Former secretary of state Rex Tillerson denied Monday that he sought to undermine or work against President Donald Trump, as former U.N. ambassador Nikki Haley claims in a new memoir of her time in the administration.
"During my service to our country as the Secretary of State, at no time did I, nor to my direct knowledge did anyone else serving along with me, take any actions to undermine the President," Tillerson said in a statement to The Washington Post.
"My conversations with the President in the privacy of the Oval Office were always candid, frank, and my recommendations straightforward. Once the President made a decision, we at the State Department undertook our best efforts to implement that decision," Tillerson said. "Ambassador Haley was rarely a participant in my many meetings and is not in a position to know what I may or may not have said to the President. I continue to be proud of my service as our country's 69th Secretary of State."

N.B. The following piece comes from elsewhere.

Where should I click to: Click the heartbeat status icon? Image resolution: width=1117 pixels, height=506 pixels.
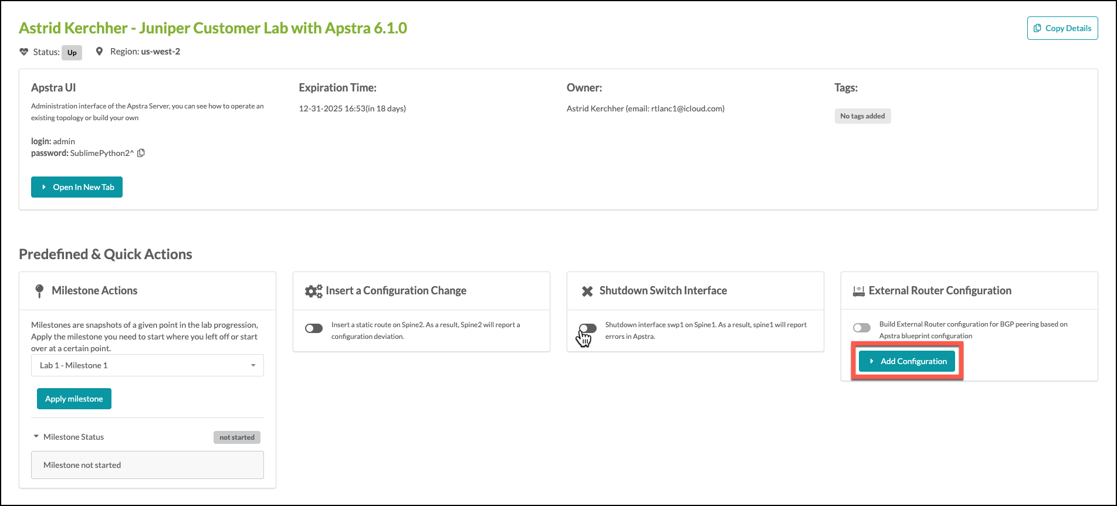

The statement was Tillerson's first response to Haley's characterization of a White House meeting in which she said he and John Kelly, then Trump's chief of staff, told her that they were seeking ways around Trump to "save the country."
Haley wrote that after an Oval Office disagreement over U.N. funding for Palestinians, Tillerson and Kelly argued to her that she should work with them to divert U.S. policy from what they considered reckless Trump policies. She refused, she wrote in the new book, "With All Due Respect."
"Kelly and Tillerson confided in me that when they resisted the president, they weren't being insubordinate, they were trying to save the country," Haley wrote.
"It was their decisions, not the president's, that were in the best interests of America, they said. The president didn't know what he was doing," Haley wrote.
Tillerson also told her that people would die if Trump was unchecked, Haley wrote.
Haley described Tillerson as "arrogant and condescending," and said he resented her access to Trump. Tillerson did not address those allegations directly.
"It was no secret that Rex and I had our differences," Haley wrote early in the book. "He gave off the unmistakable impression that he knew more than everyone else in the room - including the president," she wrote. "Dealing with Rex could be exhausting."
Trump's relationship with Tillerson, a former Exxon Mobil chief executive, deteriorated over Trump's first year in office. The two disagreed over policies including U.S. participation in the Iran nuclear deal and the Paris climate accord, and Trump came to see Tillerson as opposed to his "America First" agenda of immigration restrictions and international disengagement.
Trump fired Tillerson via Twitter in March 2018. Haley left on good terms with Trump at the end of that year.
"I had been a chief executive too. I thought like one and I acted like one," Haley, a former South Carolina governor, wrote of her dealings with Tillerson.
"But from the beginning, Rex had different ideas about how the lines of authority and decision-making would be drawn," Haley wrote. "He was dismissive of my opinions, and he didn't make any secret about the fact that he believed his views carried more weight."
Trump and Vice President Mike Pence valued her opinion, Haley wrote, and Trump liked her directness.
"In NSC meetings, President Trump frequently would ask for my view. He would listen to Defense Secretary James Mattis and Secretary Tillerson. And then he would ask me for my opinion. I would tell him directly and honestly. This seemed to annoy Rex, particularly when I disagreed with him, which I often did."
In his own statement issued Sunday in response to Haley's claims, Kelly said that if providing the president "with the best and most open, legal and ethical staffing advice from across the [government] so he could make an informed decision is 'working against Trump,' then guilty as charged."